Galatasaray'ın seçimi
- Ender Bilgin Yazıları
- 10 Haziran 2022, 20:42:21, Güncelleme: 11 Haziran 2022, 06:50:24
OK değil, daha bir yıl dolmadan Galatasaray yeni bir seçim yaşıyor. Bir yıl önce beş adayın katıldığı yarışta 41 oy farkla ipi göğüsleyen Burak Elmas yönetiminin görev süresini tamamlamakta güçlük çekeceğini bu köşede yazmıştım. Nisan ayında yapılması gerekirken mahkeme kararıyla ertelenen seçim öncesinde de benzer bir yazı kaleme almıştım. Şimdi Metin Öztürk yerine Dursun Özbek yarışta ve yine iki adaylı bir seçim yarışı gerçekleştirilecek. Bu yarıştan çıkacak adayın da görev süresini tamamlaması gerçekten kolay gözükmüyor.
Her şeyden önce Galatasaray'da başkanlar için Demokles'in kılıcı gibi bekleyen "ibrasızlık" tehdidi var. Ciddi borç yükü, kur açmazı ve acil sıcak para ihtiyacı herkesin malumu. Futbol takımının kapasite sorunu, para edecek oyuncu sayısının azlığı da cabası! Saha başarısına endeksli tepkileri de hesaba katarsak gelecek yönetimin adeta şapkadan tavşan çıkartması gerekiyor.
Velhasıl yeni yönetimin işi de en az eskisi kadar zor gözüküyor. Önemli projelere imza atılıp, camiada birlik ve beraberlik sağlanamazsa sıkıntılar gittikçe büyüyecektir. Galatasaray için bu seçim bir son değil başlangıç ve camianın tek ses, tek yürek olmaya ihtiyacı var. Kim kazanırsa, kazansın!
ULUSLAR LIGI ANGARYASI
LUSLAR Ligi'nde On güne dört maçın sığdığı yoğun bir trafik var. Minimum kırk beş, elli maçlık koca bir sezonun ardından bu takvim gerçekten akıl alır gibi değil.
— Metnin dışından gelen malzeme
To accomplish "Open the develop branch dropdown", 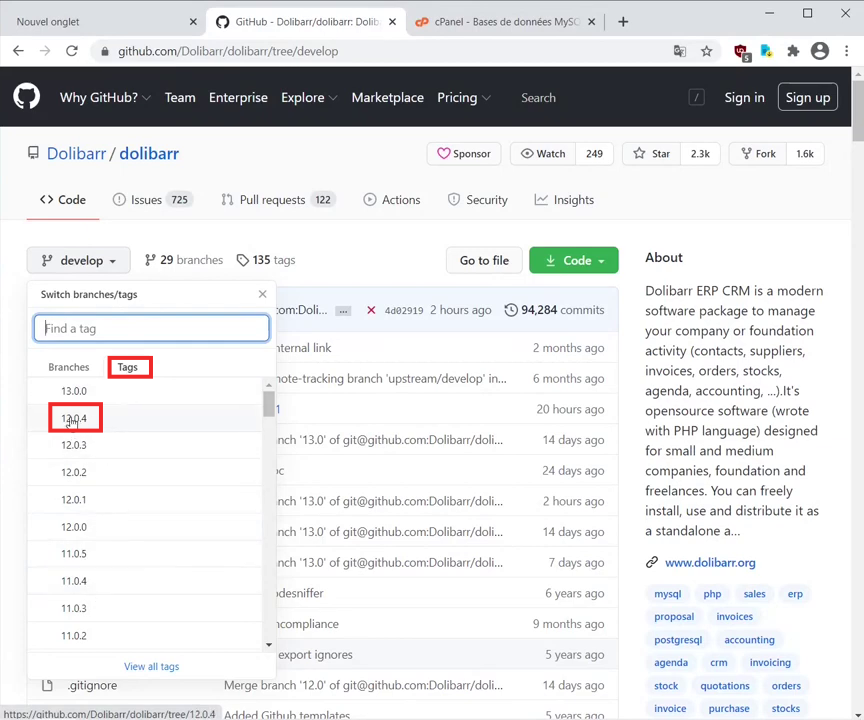I will pos(79,260).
Avrupa basınında bu saçma maç trafiğinden yakınan futbolcuların demeçleri eksik olmuyor. Daha geçenlerde Van Dijk, "Burada ne işimiz var?" diyordu! Bildiğiniz gibi bizim millî takım üçüncü kademeye kadar düştü. Rakipler hafif sıklet olunca iki maçta on gol atarak kolay galibiyetler aldık. Ancak genç ve yeni oyuncular kazanmak adına iyi karşılaşmalar oynadık. Milli takımımız ait olmadığı C Ligi'nden bir an önce kurtulmalı. Bu arada Salih Özcan, Doğukan Sinik ve Ferdi Kadıoğlu gibi yeni isimler mutlaka bu kadronun parçası haline getirilmeli.
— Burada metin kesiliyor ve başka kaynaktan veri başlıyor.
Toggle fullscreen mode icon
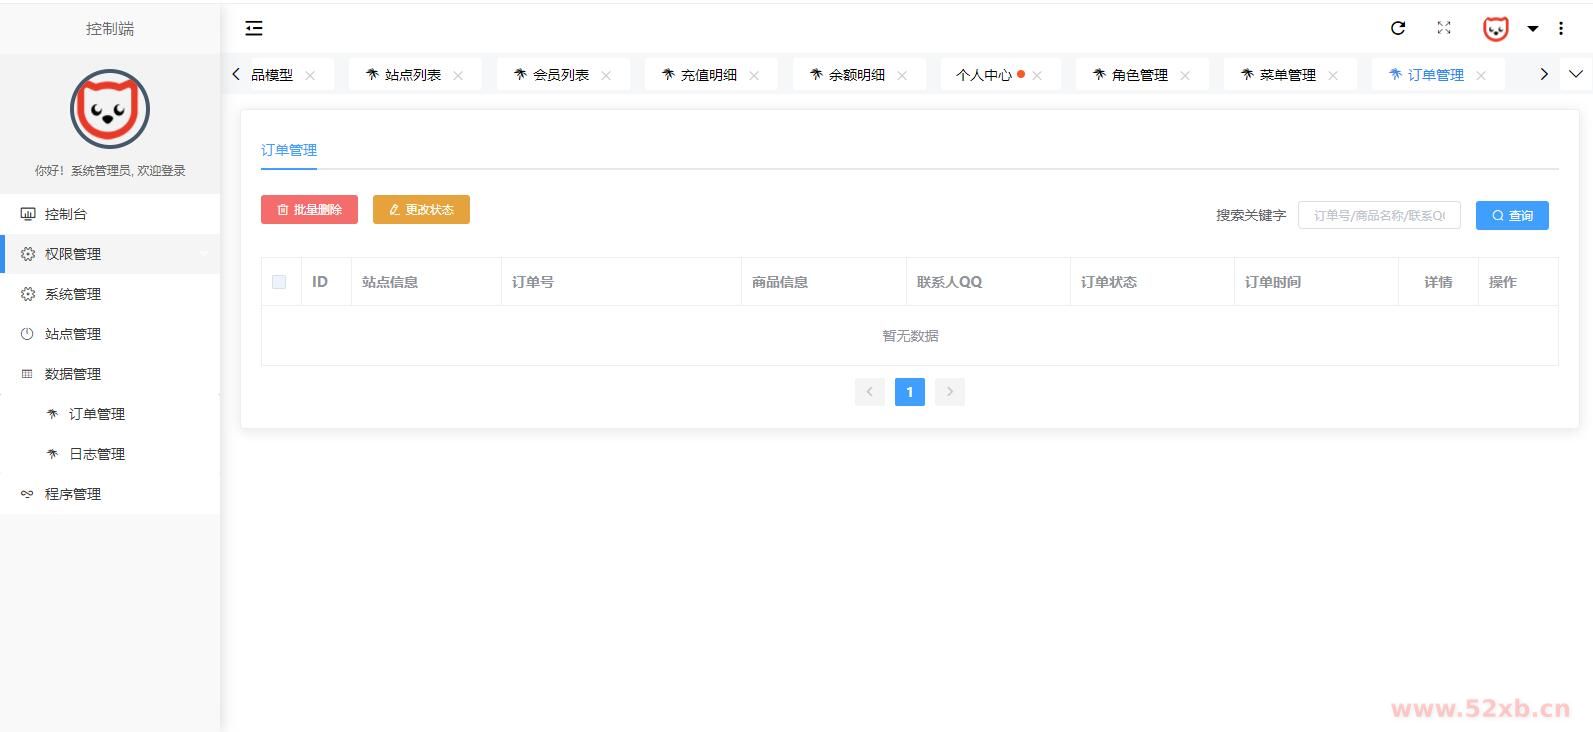This screenshot has width=1593, height=732. 1444,29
Stefan Kuntz'un sadece yurt dışına odaklıymış gibi algılanan oyuncu seçme kriterlerini gözden geçirmesinde de fayda var. Özetle, UEFA'nın bahis ve sponsorluk mecralarını memnun etmekten başka amacı olmayan Uluslar Ligi angaryasından bizim hesabımıza galibiyet alışkanlığı elde etmek ve yeni yetenekleri milli takım çatısı altında buluşturmak gibi iki önemli kazanım çıkartabiliriz. Onun ötesinde bu karşılaşmaları gerçekten çok da büyütmemek lazım.
GELİŞİM LİGİ NE DEMEK?
Spor'da U17 ve U16 Play off finallerini yayınladık.
Pırıl pırıl gençlerin mücadelesini seyretmek keyifliydi.
Ancak Gelişim Liglerinde asıl amacın kupa almak değil, A takıma oyuncu kazandırmak olduğunu göz önünde bulundurmak gerek. Kupa almak elbette güzel fakat bu seviyede asıl başarı, A takıma kazandırılan oyunculardır.
Yoksa alt yaş gruplarında şampiyonluk yaşayan ama A takımı göremeden alt liglere giden yeni oyuncular yetiştirmekten öteye geçemeyiz.
Karşılaşmaları seyrederken gözüme takılan bir detay oldu.
Genç kardeşlerimizin gol sevinci!
Maçların televizyondan yayınlandığını gören gençlerin hemen hepsi gol attıktan sonra kameralara gidip, A takımdaki ağabeylerini gölgede bırakacak, havalı ve planlı sevinç hareketleri yaptılar.
Hem rakiplerini rencide edebilecek, hem de daha "olmadan" oldum havası veren bu şovları ilerleyen yıllara bıraksalar çok daha iyi olur. Ne demişler?
Asıl mesele büyürken, küçülebilmektir!